First of all, it is great that you have thought through the different approaches.
There are a few questions which you should ask before coming to a good design:
- Timelines? Spark -> ES is a breeze and is recommended if you are starting on a PoC.
- Operational bandwidth? introducing more components will increase operational concerns. From my personal experiences, making sure you spark streaming job is stable is itself a time-consuming job. You want to add Kafka as well, so you need to spend more time in trying to get the monitoring, other ops concerns right.
- Scale? If it is going to take more scale, having a persistent message bus might be able to help absorb back-pressure and still scale pretty well.

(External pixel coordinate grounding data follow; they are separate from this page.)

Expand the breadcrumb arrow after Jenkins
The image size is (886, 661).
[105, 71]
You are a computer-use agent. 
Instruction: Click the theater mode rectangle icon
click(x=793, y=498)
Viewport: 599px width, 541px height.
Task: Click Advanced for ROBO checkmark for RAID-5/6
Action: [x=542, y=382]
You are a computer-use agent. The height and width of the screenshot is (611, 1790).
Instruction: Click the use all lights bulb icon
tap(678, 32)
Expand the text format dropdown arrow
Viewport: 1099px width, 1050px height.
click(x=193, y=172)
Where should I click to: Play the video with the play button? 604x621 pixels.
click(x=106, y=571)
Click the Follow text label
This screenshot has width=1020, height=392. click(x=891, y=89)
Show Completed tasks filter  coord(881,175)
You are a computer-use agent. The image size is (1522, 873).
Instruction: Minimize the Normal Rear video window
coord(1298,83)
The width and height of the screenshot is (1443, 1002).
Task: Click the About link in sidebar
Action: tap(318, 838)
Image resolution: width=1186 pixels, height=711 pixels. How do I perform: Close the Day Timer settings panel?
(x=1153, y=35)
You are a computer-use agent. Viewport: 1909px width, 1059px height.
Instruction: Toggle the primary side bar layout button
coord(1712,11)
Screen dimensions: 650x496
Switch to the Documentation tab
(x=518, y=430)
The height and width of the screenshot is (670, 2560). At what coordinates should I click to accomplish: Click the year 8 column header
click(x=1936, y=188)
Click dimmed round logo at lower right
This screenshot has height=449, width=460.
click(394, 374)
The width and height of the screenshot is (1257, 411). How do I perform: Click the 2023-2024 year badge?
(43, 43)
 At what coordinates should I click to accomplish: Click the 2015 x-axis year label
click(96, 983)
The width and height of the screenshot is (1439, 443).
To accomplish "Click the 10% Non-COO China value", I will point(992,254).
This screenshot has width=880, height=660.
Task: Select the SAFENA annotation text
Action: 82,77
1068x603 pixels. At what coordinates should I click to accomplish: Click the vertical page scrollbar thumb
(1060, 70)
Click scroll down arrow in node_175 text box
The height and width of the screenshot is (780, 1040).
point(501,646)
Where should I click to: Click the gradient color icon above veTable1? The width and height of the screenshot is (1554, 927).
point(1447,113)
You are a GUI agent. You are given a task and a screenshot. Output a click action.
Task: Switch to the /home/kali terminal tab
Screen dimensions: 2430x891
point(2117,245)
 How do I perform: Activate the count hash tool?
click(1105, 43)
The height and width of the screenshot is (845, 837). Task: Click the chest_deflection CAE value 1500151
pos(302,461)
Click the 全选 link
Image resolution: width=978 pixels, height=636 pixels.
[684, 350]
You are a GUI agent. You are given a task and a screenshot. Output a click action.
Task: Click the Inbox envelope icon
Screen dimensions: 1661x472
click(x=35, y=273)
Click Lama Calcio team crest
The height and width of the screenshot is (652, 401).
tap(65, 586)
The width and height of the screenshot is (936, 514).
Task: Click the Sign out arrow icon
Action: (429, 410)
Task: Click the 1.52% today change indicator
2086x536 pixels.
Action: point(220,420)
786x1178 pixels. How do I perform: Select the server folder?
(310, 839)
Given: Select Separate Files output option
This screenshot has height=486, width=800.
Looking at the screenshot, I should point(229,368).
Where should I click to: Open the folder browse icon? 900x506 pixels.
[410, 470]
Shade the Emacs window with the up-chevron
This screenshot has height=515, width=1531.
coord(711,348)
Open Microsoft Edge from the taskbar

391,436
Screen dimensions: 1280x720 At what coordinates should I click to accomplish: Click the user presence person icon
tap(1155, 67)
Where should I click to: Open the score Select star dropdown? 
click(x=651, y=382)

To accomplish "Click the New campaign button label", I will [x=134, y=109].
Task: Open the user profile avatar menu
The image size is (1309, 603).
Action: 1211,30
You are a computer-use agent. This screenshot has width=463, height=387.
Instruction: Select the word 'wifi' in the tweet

If I had the time and dealing with large scale, Spark streaming -> Kafka -> ES looks to be the best bet. This way when your ES cluster is unstable, you still have the option of Kafka replay.
I am a little hazy on Kafka -> HDFS -> ES, as there could be performance implications on adding a batch layer in between the Source and Sink. Also honestly, I am not aware of how good logstash is with HDFS, so can't really comment.
Tight coupling is a oft-discussed subject. There are people who argue against it citing reusability concerns, but there are also people who argue for it, as sometimes it can create a simpler design and makes the whole system easier to reason about. Also talk about premature optimisations :) We have had successes with Spark -> ES directly at a moderate scale of data inflow. So don't discount the power of a simpler design just like that :)